Task details:
Rewrite all the records with "Screen dimensions" replaced by "Screen size" everywhere and everything else unchanged, leaving out the pictures.

Data provided:
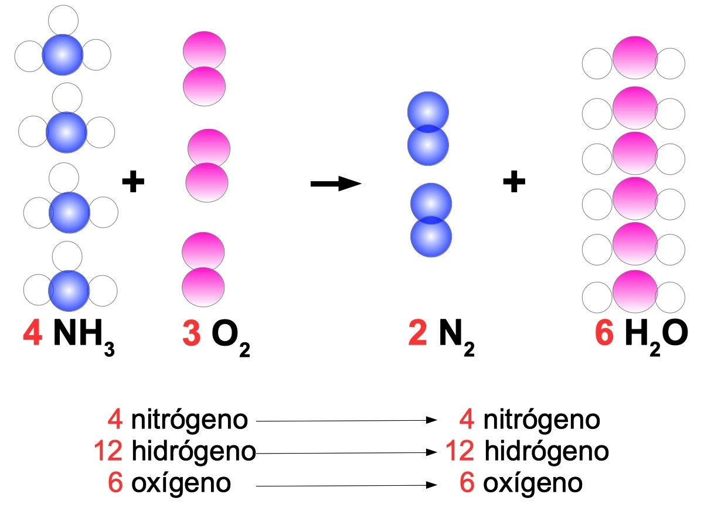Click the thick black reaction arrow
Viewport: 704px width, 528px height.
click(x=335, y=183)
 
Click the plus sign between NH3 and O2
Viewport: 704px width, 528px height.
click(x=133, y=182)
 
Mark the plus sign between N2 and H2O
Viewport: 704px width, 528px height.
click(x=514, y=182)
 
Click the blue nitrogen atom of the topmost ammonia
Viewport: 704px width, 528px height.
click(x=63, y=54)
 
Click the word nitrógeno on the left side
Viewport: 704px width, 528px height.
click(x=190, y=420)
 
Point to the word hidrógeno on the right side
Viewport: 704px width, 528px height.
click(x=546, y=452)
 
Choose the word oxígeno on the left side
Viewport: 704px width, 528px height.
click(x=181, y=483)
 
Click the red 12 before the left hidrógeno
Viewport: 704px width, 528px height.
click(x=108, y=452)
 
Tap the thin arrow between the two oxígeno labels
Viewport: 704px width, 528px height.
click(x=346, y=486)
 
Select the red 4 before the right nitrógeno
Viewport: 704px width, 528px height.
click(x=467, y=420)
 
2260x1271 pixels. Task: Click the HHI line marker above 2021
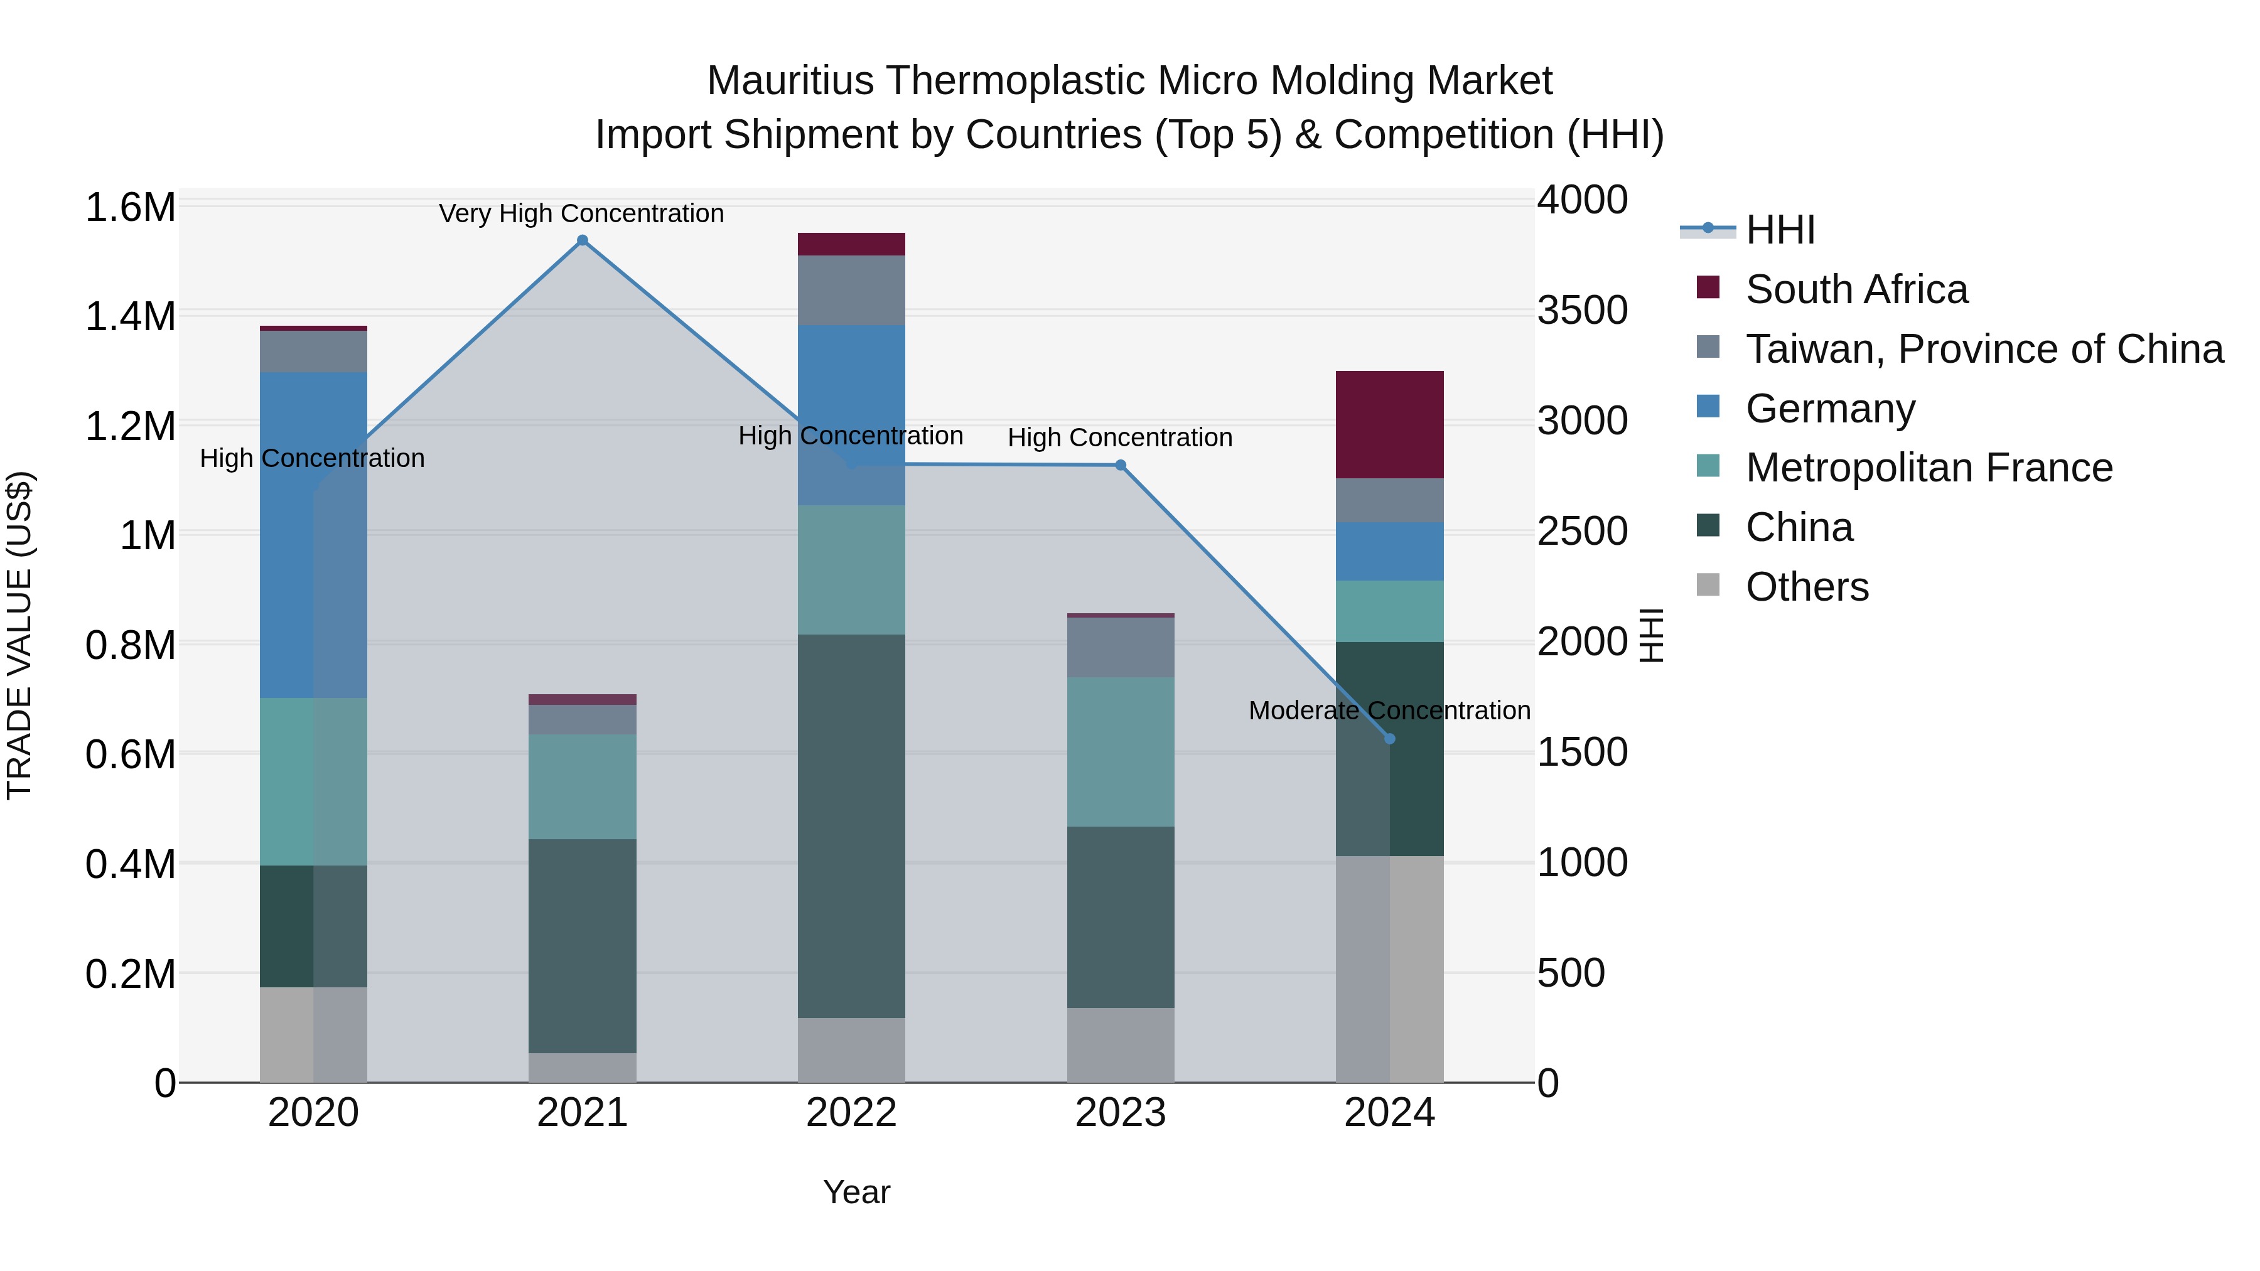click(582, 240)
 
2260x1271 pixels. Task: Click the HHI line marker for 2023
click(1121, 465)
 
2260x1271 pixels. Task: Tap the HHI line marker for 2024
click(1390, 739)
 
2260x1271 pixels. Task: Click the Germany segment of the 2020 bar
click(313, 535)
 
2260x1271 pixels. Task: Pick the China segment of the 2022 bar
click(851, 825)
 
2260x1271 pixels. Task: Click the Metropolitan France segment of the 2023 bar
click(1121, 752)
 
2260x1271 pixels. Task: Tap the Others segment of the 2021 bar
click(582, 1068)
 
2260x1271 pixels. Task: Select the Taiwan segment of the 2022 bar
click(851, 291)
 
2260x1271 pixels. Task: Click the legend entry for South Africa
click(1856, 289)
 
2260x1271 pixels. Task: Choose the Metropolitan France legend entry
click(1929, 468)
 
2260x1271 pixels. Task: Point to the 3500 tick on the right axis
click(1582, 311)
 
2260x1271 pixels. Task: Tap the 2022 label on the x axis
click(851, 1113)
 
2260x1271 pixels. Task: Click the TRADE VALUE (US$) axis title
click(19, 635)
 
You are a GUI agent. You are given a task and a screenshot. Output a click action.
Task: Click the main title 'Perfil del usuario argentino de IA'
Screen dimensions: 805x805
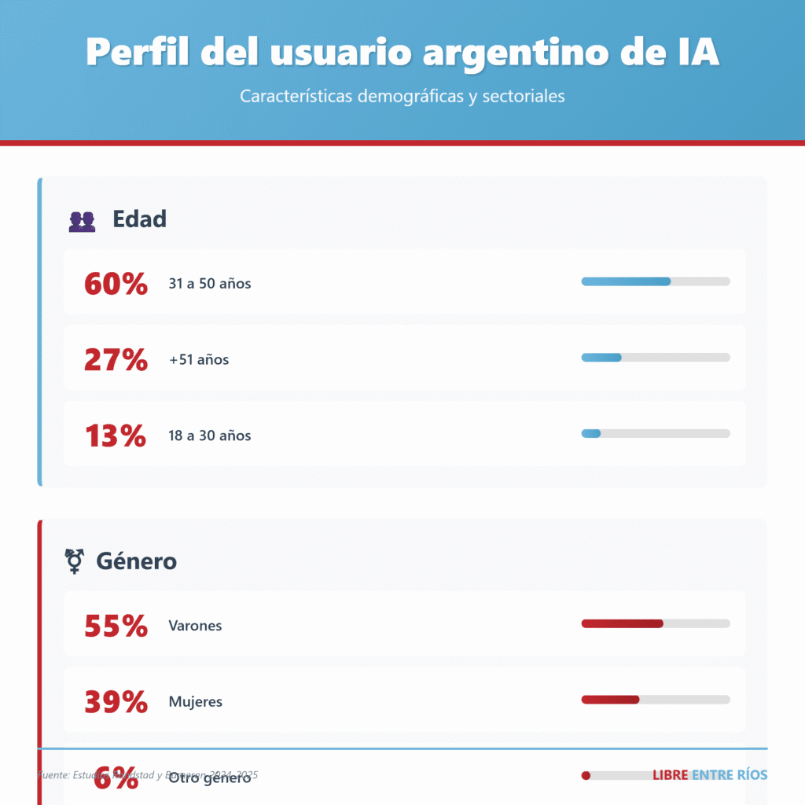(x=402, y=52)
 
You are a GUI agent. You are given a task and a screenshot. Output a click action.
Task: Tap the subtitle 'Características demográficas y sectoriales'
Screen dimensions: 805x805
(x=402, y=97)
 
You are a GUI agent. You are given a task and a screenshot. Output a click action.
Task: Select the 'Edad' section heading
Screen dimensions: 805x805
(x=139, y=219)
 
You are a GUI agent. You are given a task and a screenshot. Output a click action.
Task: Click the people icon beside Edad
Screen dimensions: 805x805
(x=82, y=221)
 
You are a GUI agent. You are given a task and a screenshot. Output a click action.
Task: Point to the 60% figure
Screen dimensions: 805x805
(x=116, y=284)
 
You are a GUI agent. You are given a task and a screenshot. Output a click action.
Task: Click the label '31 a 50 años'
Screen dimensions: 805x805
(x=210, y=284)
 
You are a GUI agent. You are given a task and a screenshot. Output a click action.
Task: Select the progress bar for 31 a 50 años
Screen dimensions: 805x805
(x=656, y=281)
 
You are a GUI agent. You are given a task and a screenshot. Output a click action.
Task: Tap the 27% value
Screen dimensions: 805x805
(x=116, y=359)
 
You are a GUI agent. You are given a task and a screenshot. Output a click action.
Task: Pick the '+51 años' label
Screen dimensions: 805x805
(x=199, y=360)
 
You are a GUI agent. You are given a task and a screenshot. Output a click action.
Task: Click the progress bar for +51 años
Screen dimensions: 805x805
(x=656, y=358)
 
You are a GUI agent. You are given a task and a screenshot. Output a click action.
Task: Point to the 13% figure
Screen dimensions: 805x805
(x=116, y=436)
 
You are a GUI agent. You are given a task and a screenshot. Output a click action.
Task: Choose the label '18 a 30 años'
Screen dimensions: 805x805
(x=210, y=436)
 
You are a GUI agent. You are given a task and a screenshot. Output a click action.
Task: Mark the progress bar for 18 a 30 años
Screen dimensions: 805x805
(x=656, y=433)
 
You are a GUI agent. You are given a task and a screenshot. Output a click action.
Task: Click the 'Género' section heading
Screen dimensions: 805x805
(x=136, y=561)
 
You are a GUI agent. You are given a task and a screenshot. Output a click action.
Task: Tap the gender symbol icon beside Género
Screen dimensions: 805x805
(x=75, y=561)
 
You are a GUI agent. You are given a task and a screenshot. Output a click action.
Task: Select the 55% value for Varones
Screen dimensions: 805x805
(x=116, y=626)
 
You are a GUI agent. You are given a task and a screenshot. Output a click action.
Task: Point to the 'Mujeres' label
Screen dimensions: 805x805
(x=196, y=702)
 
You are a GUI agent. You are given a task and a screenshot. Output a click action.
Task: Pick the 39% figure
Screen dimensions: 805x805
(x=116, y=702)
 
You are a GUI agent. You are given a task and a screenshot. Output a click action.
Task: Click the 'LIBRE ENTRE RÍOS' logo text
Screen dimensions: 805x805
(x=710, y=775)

Exercise output:
Click the thick black reaction arrow
Viewport: 704px width, 528px height.
click(x=335, y=183)
 
Click the plus sign between NH3 and O2
Viewport: 704px width, 528px height.
click(x=133, y=182)
 
Mark the plus sign between N2 and H2O
Viewport: 704px width, 528px height.
click(x=514, y=182)
 
Click the blue nitrogen atom of the topmost ammonia
Viewport: 704px width, 528px height.
click(x=63, y=54)
 
Click the word nitrógeno on the left side
Viewport: 704px width, 528px height.
click(x=190, y=420)
 
Point to the word hidrógeno on the right side
Viewport: 704px width, 528px height.
click(x=546, y=452)
 
Choose the word oxígeno on the left side
Viewport: 704px width, 528px height.
click(x=181, y=483)
 
Click the red 12 before the left hidrógeno
Viewport: 704px width, 528px height.
click(x=108, y=452)
 
Tap the thin arrow between the two oxígeno labels
Viewport: 704px width, 528px height.
click(x=346, y=486)
 
Select the red 4 before the right nitrógeno
Viewport: 704px width, 528px height.
click(x=467, y=420)
 
2260x1271 pixels. Task: Click the HHI line marker above 2021
click(582, 240)
 
2260x1271 pixels. Task: Click the HHI line marker for 2023
click(1121, 465)
 
2260x1271 pixels. Task: Tap the HHI line marker for 2024
click(1390, 739)
 
2260x1271 pixels. Task: Click the Germany segment of the 2020 bar
click(313, 535)
 
2260x1271 pixels. Task: Pick the China segment of the 2022 bar
click(851, 825)
 
2260x1271 pixels. Task: Click the Metropolitan France segment of the 2023 bar
click(1121, 752)
 
2260x1271 pixels. Task: Tap the Others segment of the 2021 bar
click(582, 1068)
 
2260x1271 pixels. Task: Select the Taiwan segment of the 2022 bar
click(851, 291)
 
2260x1271 pixels. Task: Click the legend entry for South Africa
click(1856, 289)
 
2260x1271 pixels. Task: Choose the Metropolitan France legend entry
click(1929, 468)
 
2260x1271 pixels. Task: Point to the 3500 tick on the right axis
click(1582, 311)
 
2260x1271 pixels. Task: Tap the 2022 label on the x axis
click(851, 1113)
 
2260x1271 pixels. Task: Click the TRADE VALUE (US$) axis title
click(19, 635)
 
You are a GUI agent. You are given a task and a screenshot. Output a click action.
Task: Click the main title 'Perfil del usuario argentino de IA'
Screen size: 805x805
(x=402, y=52)
 
You are a GUI agent. You are given a task and a screenshot. Output a click action.
Task: Tap the subtitle 'Características demográficas y sectoriales'
Screen size: 805x805
(x=402, y=97)
 
You are a GUI agent. You are given a task and a screenshot. Output a click action.
Task: Select the 'Edad' section heading
Screen size: 805x805
(x=139, y=219)
 
You are a GUI agent. You are given a task and a screenshot. Output a click action.
Task: Click the people icon beside Edad
Screen size: 805x805
(x=82, y=221)
 
You are a GUI agent. You are given a task and a screenshot. Output a click action.
Task: Point to the 60% figure
Screen size: 805x805
(x=116, y=284)
 
You are a GUI agent. You are given a task and a screenshot. Output a click action.
Task: Click the label '31 a 50 años'
Screen size: 805x805
(x=210, y=284)
 
You are a GUI agent. You are given a task and a screenshot. Output a click action.
Task: Select the progress bar for 31 a 50 años
Screen size: 805x805
(x=656, y=281)
 
You are a GUI agent. You are given a task and a screenshot. Output a click action.
Task: Tap the 27% value
Screen size: 805x805
(x=116, y=359)
 
You are a GUI agent. You are given a task and a screenshot. Output a click action.
Task: Pick the '+51 años' label
Screen size: 805x805
(x=199, y=360)
 
You are a GUI agent. You are given a task and a screenshot. Output a click action.
Task: Click the progress bar for +51 años
Screen size: 805x805
(x=656, y=358)
 
You are a GUI agent. You are given a task and a screenshot. Output a click action.
Task: Point to the 13% figure
Screen size: 805x805
(x=116, y=436)
 
You are a GUI agent. You are given a task and a screenshot. Output a click action.
Task: Choose the label '18 a 30 años'
Screen size: 805x805
(x=210, y=436)
 
You are a GUI agent. You are given a task and a screenshot. Output a click action.
Task: Mark the progress bar for 18 a 30 años
Screen size: 805x805
(x=656, y=433)
 
You are a GUI agent. You are given a task and a screenshot. Output a click action.
Task: Click the 'Género' section heading
Screen size: 805x805
(x=136, y=561)
 
You are a GUI agent. You are given a task and a screenshot. Output a click action.
Task: Tap the gender symbol icon beside Género
Screen size: 805x805
(x=75, y=561)
 
You are a GUI agent. You are given a task and a screenshot. Output a click action.
Task: Select the 55% value for Varones
Screen size: 805x805
(x=116, y=626)
 
You are a GUI agent. You are given a task and a screenshot. Output a click action.
Task: Point to the 'Mujeres' label
Screen size: 805x805
(x=196, y=702)
 
You are a GUI agent. You are given a task and a screenshot. Output a click action.
Task: Pick the 39% figure
Screen size: 805x805
(x=116, y=702)
 
You are a GUI agent. You are given a task and a screenshot. Output a click action.
Task: Click the 'LIBRE ENTRE RÍOS' logo text
Screen size: 805x805
(x=710, y=775)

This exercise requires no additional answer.